The termination of these funds does not impact APPR, which is generously supported by Arnold Ventures. However, this drastic action does impact CEPP’s capacity to serve the pretrial field. CEPP’s federal funding supported the Community Supervision Resource Center, and while the website remains available, all work on that project ceased immediately.
We are especially disheartened that CEPP had to end work on its next iteration of the Rural Pretrial Practitioner Fellowship. As part of the APPR project, CEPP successfully piloted the Fellowship, and it was featured at a plenary session at last year’s NAPSA conference in New Orleans. In October 2024, the program was selected as a recipient of a FY24 Bureau of Justice Assistance Encouraging Innovation grant. To our dismay, the federal grant for the Rural Pretrial Practitioner Fellowship (RPPF) was also terminated last week.
The RPPF was created to strengthen rural pretrial systems by providing rural practitioners with mentorship, training, and leadership development. This sudden cut not only halts those efforts—it undermines a program recognized for its promise and potential to drive innovation in justice reform to communities that don’t often receive the sustained attention of their more urban counterparts.

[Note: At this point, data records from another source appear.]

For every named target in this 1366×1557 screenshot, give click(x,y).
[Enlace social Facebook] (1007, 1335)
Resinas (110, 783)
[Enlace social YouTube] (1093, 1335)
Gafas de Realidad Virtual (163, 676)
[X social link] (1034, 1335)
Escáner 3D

The loss of the RPPF is significant—rural communities already face critical resource gaps in implementing effective pretrial practices, including limited funding and staff, scarce community-based services, and minimal access to pretrial-specific training and professional development. The Fellowship was designed to address these persistent challenges and build local leadership capacity.
While the termination of this program is a setback, CEPP and APPR remain committed to rural communities. We are actively exploring new ways to support rural practitioners and advance pretrial justice nationwide.
We want to be clear: CEPP and APPR are not going away. Our mission to uplift rural justice systems is more critical than ever.